## BRIEF
Leaving out all pictures, restate word for word the lines from the one with "Open Android recent apps button" through the last line of the entries.

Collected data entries
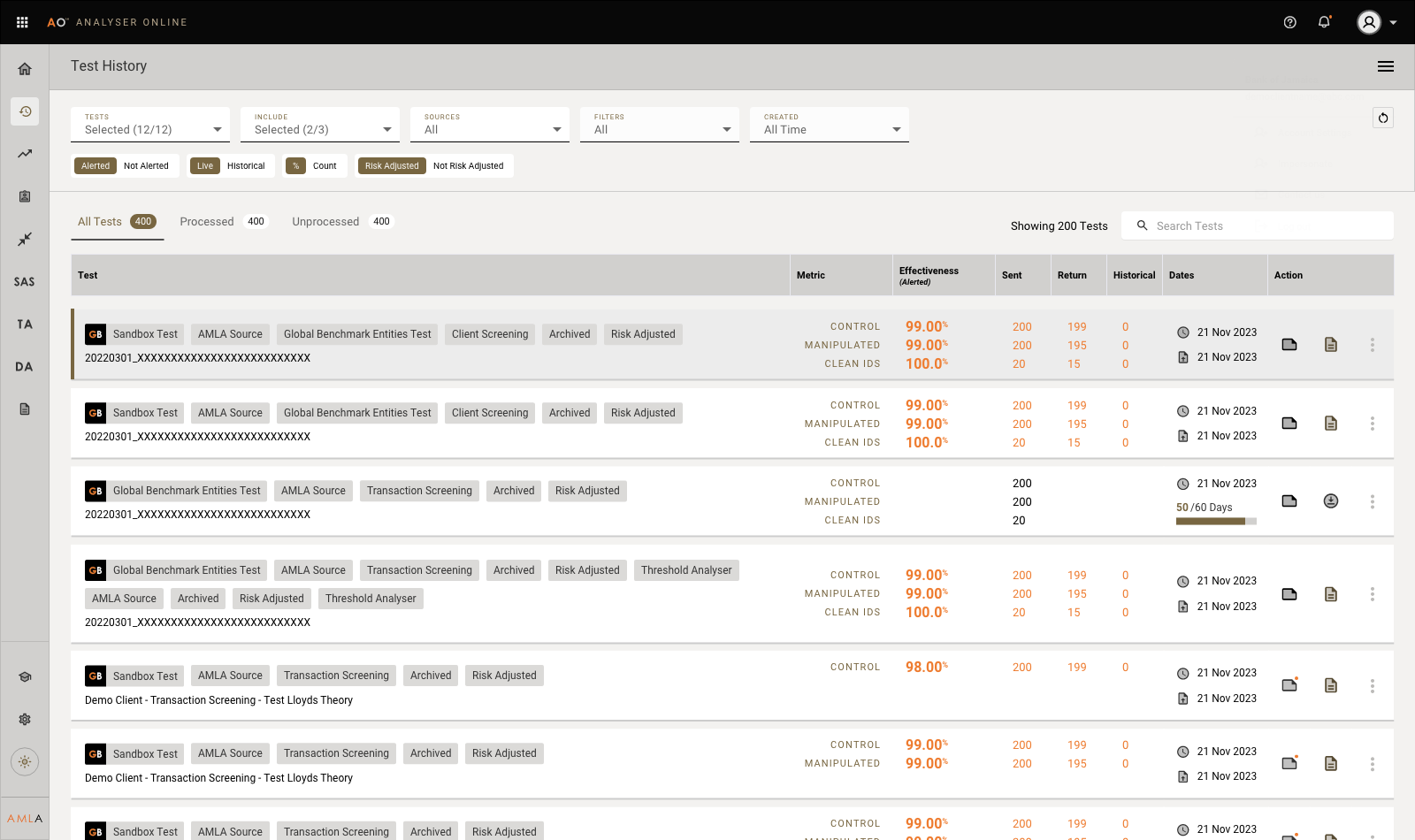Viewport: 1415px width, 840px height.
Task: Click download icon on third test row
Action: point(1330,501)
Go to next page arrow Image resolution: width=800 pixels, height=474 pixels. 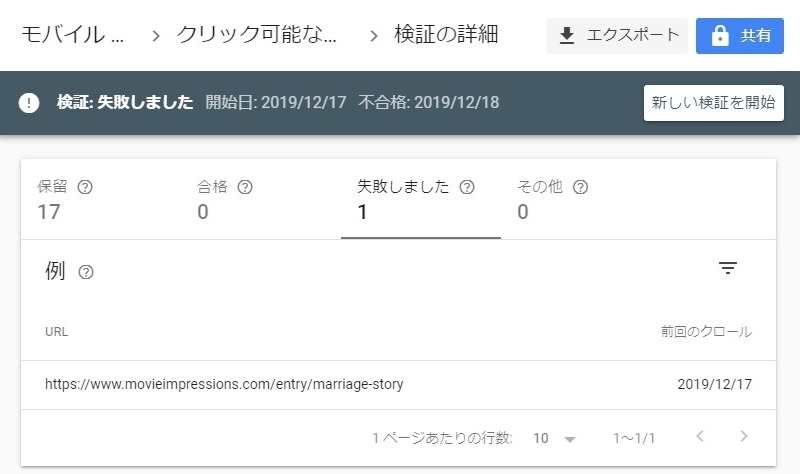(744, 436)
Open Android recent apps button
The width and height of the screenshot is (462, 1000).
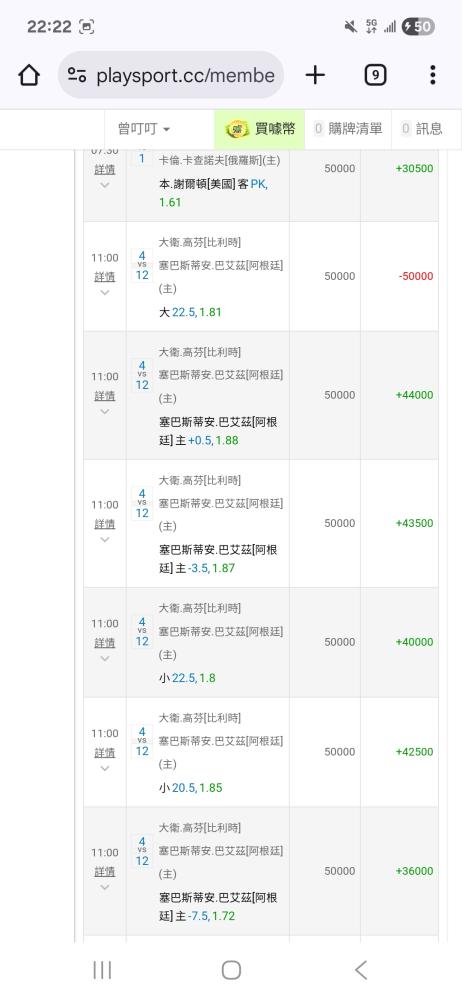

## ANSWER FOR THIS EXERCISE
Open Android recent apps button
The width and height of the screenshot is (462, 1000).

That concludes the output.